Ed Brannon, a spokesman for the state Department of Conservation's Division of Oil and Gas, said the operation is being run safely and the gas company is conscientious about monitoring for leaks and repairing those it finds. The state agency regulates the storage project.
The OII landfill was closed in 1984. It has been declared a hazardous-waste site and is on the federal Superfund list for priority clean up by the U.S. Environmental Protection Agency. Methane and other waste gases from the landfill have been detected migrating from the site into residential neighborhoods. The dump generates mostly methane, but also small amounts of toxic gases, such as cancer-causing vinyl chloride, authorities said. The EPA is taking measures to keep the gas within the landfill's boundaries, and officials say the gases pose no immediate danger to area residents.
A 1984 health study performed by the state and county health departments did not detect an elevated incidence of serious disease, such as cancer, in area residents. But the study indicated that some residents suffered more minor health problems such as sore throats and headaches than people who lived farther away from the dump.

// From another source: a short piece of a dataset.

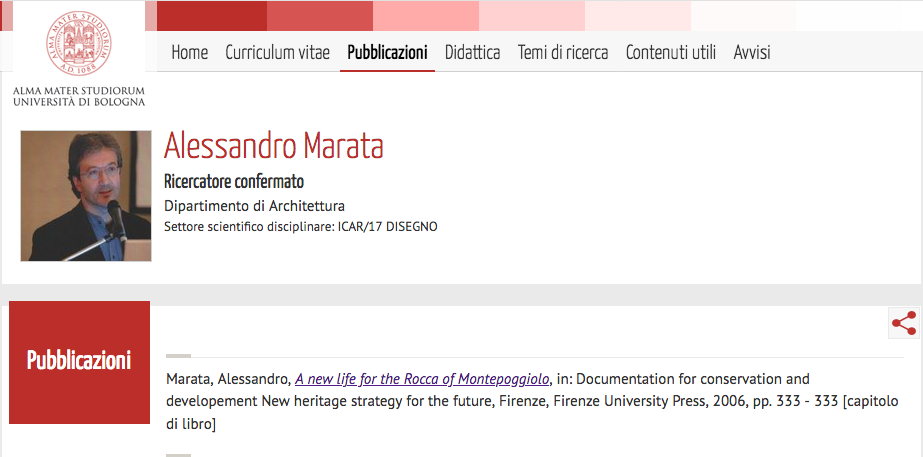Open 'A new life for the Rocca of Montepoggiolo' link
The width and height of the screenshot is (923, 457).
pyautogui.click(x=423, y=379)
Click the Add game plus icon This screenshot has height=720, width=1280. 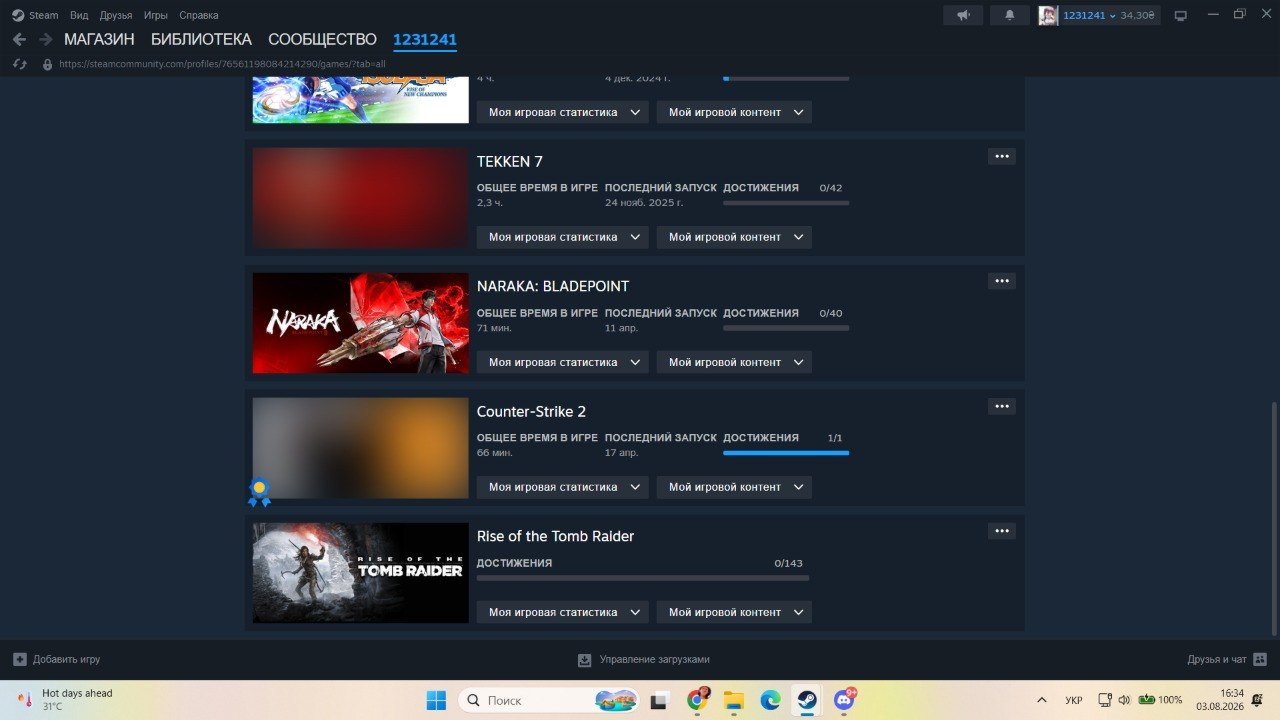click(20, 659)
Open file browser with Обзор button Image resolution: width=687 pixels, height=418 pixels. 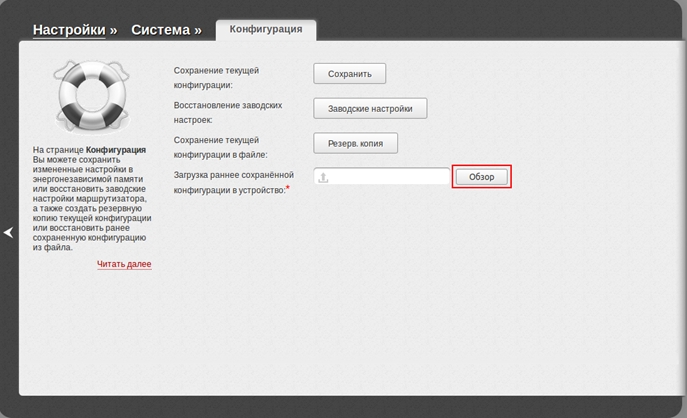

Daniel Spradlin, an attorney who represents OII, said: "I don't believe the lawsuit has any validity at all. I don't believe the gas from the landfill constitutes any kind of a hazard."
The lawsuit alleges that the plaintiffs have been hurt financially because they will not be able to sell their homes for top dollar. The plaintiffs contend that the value of their property will fall when they disclose that gas leaks have occurred in their neighborhoods and that gases have migrated from the landfill. It also alleges physical and emotional damage--headaches, stomach aches and stress--as a result of being exposed to leaking gas.
The lawsuit seeks $200 million in damages from the defendants. It also seeks to enjoin the gas company from continuing to inject gas into the storage reservoir until it takes additional measures to ensure that residents are safe and fully informed of any problems.
In addition, the lawsuit asks for replacement housing for residents who live near or above leaking wells, and free medical exams.
"I wouldn't mind them storing it if I didn't have the well underneath, and I didn't know they demolished homes because of it," Escarcega said.